\documentclass[11pt]{article}
%\usepackage{fullpage}

\begin{document}
\title{Efficient Searching in a \textrm{Chord}-based Peer-to-Peer
  System \vspace{.5em} \\
  \large UROP Proposal: Spring 2005}
\author{Dan Ports \\
  \texttt{drkp@mit.edu}}
\maketitle


\section*{Project Overview}
\label{sec:overview}


The peer-to-peer model has become a popular architecture for internet
services such as file-sharing networks. Rather than store data on a
centralized server or group of servers, data is stored on \emph{every}
node in the network, and nodes communicate directly with each
other to request data. The challenge, then is to locate the nodes
containing the desired data.

The Chord distributed hash lookup primitive, developed at MIT, solves
one important problem that makes it useful for developing peer-to-peer
systems: given an identifier for a piece of data, it can determine the
node responsible for storing that piece of data. It does so
efficiently, and with many other desirable properties: it is entirely
decentralized; it can deal well with nodes joining and leaving the
network; etc.

In the case of a file sharing network, this means that Chord is very
effective for finding out which node has a copy of a particular file.
It is not, however, capable of searching for \emph{any} file that
matches some search criteria. This problem is difficult to solve. It
is, however, much simpler when the only a small set of metadata (e.g.
the file name) is searchable, not the whole document.  This project's
goal is to add metadata-searching capabilities to a Chord-based
network.


\section*{Project Plan}
\label{sec:plan}

This project began during the summer of 2004. It is still in progress,
and I will be continuing to work on it this semester.

I have been working directly with Professor David Karger (32-G592,
258-6167, \texttt{karger@mit.edu}) of the Computer Science and
Artificial Intelligence Laboratory on this project, as well as Austin
Clements, another UROP.

We have been designing and implementing a framework for searching an
index stored in a Chord-based distributed hash table. For pragmatic
reasons, this has also involved infrastructure work related to
implementation of the Chord algorithm, and distributed hash table
services. Once these components are completed, we will then be able to
implement peer-to-peer applications using this system.

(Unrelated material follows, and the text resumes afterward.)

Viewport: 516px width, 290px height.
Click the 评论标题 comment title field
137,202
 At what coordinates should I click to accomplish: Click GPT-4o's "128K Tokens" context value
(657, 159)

The first application will be a file-sharing program, similar in
function to Napster, Gnutella, etc., but made more scalable through
the use of our distributed index system. We also intend to address
other issues relevant to file-sharing networks, including how to
effectively transfer files as well as index them, and how to ensure
adequate availability of files. The result will be a usable program
suitable for public release. We will test it to identify the
performance characteristics of our index system.

A preliminary paper\footnote{A. T. Clements, D.  R. K. Ports, D. R.
  Karger. \emph{Arpeggio: Metadata Searching and Content Sharing with
    Chord}. Proc. 4th International Workshop on Peer-to-Peer Systems,
  to appear.} related to our design for the Arpeggio content-sharing
system has been accepted for publication and will appear in print
shortly. We have presented this paper at the Fourth International
Workshop on Peer to Peer Systems in Ithaca, NY in February 2005.

If time permits, we may also develop other peer-to-peer applications
using the index system, such as a distributed ``yellow-pages''
directory system, or other indices for name resolution.


\end{document}